A culpa é sempre nossa, os quadros nacionais que, apesar de termos frequentado as mesmas escolas do Ocidente, auferimos os conhecimentos e sermos portadores dos respectivos Certificados, somos obrigados a aceitar que o expatriado exiba a sua inexperiência com maiores vantagens salariais e materiais.

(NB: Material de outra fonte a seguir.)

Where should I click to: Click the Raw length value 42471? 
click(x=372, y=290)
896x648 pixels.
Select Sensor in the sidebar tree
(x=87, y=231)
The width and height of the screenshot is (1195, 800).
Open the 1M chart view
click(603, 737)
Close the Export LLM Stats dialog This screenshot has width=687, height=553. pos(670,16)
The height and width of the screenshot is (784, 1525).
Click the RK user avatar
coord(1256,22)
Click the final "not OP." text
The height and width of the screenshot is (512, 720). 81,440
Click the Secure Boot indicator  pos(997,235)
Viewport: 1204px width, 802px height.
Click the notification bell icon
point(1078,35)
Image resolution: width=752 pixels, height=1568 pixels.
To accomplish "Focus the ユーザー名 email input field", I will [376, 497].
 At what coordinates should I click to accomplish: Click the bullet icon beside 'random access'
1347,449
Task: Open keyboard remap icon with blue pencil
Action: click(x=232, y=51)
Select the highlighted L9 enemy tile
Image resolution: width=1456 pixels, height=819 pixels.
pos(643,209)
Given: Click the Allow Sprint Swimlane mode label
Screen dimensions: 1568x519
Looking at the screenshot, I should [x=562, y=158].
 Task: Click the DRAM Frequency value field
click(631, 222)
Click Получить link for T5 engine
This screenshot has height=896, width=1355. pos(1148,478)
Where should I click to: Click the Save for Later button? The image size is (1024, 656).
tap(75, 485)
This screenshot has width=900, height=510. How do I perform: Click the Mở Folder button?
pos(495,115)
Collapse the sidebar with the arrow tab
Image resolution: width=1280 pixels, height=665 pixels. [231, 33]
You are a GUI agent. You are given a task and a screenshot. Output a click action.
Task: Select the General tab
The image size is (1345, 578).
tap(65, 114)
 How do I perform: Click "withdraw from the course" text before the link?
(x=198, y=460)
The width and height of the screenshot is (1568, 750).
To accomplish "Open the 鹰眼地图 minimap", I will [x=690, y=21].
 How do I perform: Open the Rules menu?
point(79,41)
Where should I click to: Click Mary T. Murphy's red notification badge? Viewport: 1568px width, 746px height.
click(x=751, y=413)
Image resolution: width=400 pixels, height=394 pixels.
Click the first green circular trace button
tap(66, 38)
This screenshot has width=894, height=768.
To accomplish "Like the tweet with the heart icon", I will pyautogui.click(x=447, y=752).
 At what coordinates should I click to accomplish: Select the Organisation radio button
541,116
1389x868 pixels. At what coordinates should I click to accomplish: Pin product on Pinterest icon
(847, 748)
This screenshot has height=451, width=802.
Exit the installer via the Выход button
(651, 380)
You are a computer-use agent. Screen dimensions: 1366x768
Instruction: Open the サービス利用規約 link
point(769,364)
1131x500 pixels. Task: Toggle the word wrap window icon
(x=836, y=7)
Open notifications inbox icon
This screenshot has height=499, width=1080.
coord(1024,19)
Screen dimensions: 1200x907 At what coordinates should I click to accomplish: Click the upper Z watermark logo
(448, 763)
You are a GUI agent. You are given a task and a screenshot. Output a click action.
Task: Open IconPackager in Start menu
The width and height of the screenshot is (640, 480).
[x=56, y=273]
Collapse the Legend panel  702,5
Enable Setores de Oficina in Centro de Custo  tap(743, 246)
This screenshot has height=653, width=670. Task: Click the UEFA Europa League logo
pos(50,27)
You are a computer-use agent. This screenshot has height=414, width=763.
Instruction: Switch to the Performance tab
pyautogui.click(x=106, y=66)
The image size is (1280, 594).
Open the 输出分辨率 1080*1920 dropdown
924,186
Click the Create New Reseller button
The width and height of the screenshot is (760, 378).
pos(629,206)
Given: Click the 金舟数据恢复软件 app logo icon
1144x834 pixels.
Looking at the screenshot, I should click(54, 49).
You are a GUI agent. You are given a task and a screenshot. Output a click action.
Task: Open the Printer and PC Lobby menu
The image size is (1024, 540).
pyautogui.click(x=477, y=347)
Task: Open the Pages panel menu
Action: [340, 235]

7. Esta verdade, consentida por todos nós, é muito discutida mas pouco trabalhada. Se contínua a ser verdade que muitos concidadãos insistem em fazer vista grossa às capacidades dos quadros nacionais, não é menos verdade que o sistema de cooperação internacional está ancorado na filosofia da Economia Dissipativa “um tipo de economia local (cujo sector moderno quase nada produz de forma independente) para a qual são canalizados recursos externos que ali são dissipados – desperdiçados, afundados, dissolvidos no nada” (Urich Schiefer 1999). Portanto, a maior parte dos recursos enviados do Ocidente em forma de cooperação acaba por retornar à origem em forma de salário, arrendamentos de luxuosos apartamentos e vivendas nas zonas mais nobres, viaturas todo terreno, compra de materiais nos seus próprios países e nos banquetes de fim-de-semana que os voluntários, verdadeiros Lordes em África, usufruem em nome da importação de valores que aprofundam os problemas já existentes. 

Assim vamos nós com a esperança em dias melhores porque, no fim do final, ficamos todos com os nossos próprios dilemas e seremos nós a resolvê-los tal como a nossa história recente nos ensinou: Entre irmãos, se houver boa vontade e determinação tudo se resolve.